Blood and blood product transfusion intervention has robust clinical guidance in the UK (JPAC, 2014; NICE, 2015). Despite this, preventable errors and lack of adherence to the process continue to feature in incident reports. Further research and training as well as audits on positive patient identification, ABO incompatibility, lack of guideline adherence, organisational and human factors need attention to ensure staff work towards and optimise patient safety.
Human factors play a pivotal role in transfusion errors. Determining the nature of those human factors is essential through enhanced incident reporting, reducing blame culture and harnessing more positive working environments in order to learn and change practice.
Working conditions need to be taken into consideration when conducting further research into blood transfusion errors. Human error is inevitable; however, it is important to ask the question: are the processes robust enough when one acknowledges the changing dynamic of practice and the demanding nature of today’s rapid staff turnover and heavy workload?
SHOT (2020) stressed that it is important for everyone in healthcare to gain knowledge around cognitive bias, and underlined the need for work systems that help recognise and compensate for limitations in cognition, as well as promote conditions that facilitate decision-making. This will ultimately help improve patient safety, which is a fundamental facet of health care. However, to achieve this, it is vital to share knowledge and awareness surrounding potential risks and risk aversion practice with all the professionals involved in patient care, fostering a culture of patient safety (Donaldson et al, 2021).

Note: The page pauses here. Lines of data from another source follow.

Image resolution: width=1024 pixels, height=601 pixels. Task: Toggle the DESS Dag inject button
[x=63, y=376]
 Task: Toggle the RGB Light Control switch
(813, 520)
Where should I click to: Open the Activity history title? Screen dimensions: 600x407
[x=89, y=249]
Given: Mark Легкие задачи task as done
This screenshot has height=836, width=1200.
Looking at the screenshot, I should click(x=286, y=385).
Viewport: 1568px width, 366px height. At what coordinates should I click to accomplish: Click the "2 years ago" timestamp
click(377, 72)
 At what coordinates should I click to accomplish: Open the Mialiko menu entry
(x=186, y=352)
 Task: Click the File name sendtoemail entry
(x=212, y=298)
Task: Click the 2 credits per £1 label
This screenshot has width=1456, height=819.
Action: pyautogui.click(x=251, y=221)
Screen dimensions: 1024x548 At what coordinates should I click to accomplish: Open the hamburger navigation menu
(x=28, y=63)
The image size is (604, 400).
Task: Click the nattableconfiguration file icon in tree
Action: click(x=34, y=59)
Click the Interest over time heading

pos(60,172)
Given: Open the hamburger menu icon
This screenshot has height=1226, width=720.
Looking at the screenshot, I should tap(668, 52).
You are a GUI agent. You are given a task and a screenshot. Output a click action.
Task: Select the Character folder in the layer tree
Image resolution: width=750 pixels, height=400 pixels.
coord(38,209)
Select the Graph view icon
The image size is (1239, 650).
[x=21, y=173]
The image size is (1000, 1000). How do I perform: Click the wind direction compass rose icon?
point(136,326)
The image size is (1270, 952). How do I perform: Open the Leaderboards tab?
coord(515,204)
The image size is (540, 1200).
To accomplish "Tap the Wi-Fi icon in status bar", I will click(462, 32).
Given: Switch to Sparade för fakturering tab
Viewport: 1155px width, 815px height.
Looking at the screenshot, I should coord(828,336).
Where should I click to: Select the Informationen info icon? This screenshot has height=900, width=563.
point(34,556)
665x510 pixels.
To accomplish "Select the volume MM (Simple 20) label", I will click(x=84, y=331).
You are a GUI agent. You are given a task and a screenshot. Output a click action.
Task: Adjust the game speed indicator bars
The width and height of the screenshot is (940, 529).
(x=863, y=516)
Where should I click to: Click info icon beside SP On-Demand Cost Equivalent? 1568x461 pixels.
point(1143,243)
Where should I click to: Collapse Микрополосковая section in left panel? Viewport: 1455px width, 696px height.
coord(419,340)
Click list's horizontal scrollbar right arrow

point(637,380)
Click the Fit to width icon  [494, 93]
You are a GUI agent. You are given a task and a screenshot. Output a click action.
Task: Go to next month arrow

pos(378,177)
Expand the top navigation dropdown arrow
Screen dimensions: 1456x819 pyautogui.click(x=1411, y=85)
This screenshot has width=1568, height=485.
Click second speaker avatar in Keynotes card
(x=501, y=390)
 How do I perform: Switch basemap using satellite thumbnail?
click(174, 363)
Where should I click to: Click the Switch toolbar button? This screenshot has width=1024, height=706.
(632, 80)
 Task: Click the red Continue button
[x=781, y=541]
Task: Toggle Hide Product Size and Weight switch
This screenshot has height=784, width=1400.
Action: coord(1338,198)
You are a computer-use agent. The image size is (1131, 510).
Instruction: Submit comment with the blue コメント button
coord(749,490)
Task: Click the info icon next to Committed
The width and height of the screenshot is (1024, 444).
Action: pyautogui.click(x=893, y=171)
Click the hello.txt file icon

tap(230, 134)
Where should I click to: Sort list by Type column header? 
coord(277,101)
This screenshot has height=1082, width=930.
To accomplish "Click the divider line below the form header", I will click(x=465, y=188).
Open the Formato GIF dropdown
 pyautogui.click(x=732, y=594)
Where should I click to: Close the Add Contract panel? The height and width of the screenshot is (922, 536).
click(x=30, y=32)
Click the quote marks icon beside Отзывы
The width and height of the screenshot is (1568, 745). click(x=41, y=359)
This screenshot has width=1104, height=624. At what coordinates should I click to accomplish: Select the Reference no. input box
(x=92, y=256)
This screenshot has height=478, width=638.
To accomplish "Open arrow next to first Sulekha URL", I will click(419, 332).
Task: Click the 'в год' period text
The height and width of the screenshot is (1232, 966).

It is imperative that further research is undertaken examining the working environment to understand and identify behaviours and latent conditions that lead to errors in patient care. Blood transfusion intervention is one area that urgently needs investigation to prevent morbidity and mortality associated with preventable errors. A more standardised approach to global blood transfusion practice may help address the disparity in geographical and environmental areas (Kavaklioglu et al, 2017).
Research cited in this review consisted of either an observational methodology, where the Hawthorne effect (Kumar, 2019) could have had an impact on the results, or questionnaires were sent electronically, which may have resulted in self-selection bias, with only those who felt they could answer the questions on blood transfusion completing the surveys.
Future research is required to further investigate the human factors that are apparent and recognised as predisposing factors in errors. This would allow nurses to understand how errors due to human factors could be addressed and influence practice in this area.
Key points
- Transfusion errors carry morbidity and mortality risks
- Human factors, environmental factors and a lack of education and training all appear to have a negative impact on transfusion safety
- Minimising risk appears to be linked with end-to-end electronic systems
- Education and training would need to be delivered on a regular basis to maintain the impact of learning and improve patient safety
- Enhanced incident reporting will help us understand the factors that contribute to transfusion errors and aid positive changes to practice
CPD reflective questions
- Think about your area and the blood transfusion process: are there potential errors that you can identify?
- How could these be minimised?
- Can you identify potential training activities that would help improve blood transfusion safety in your clinical area?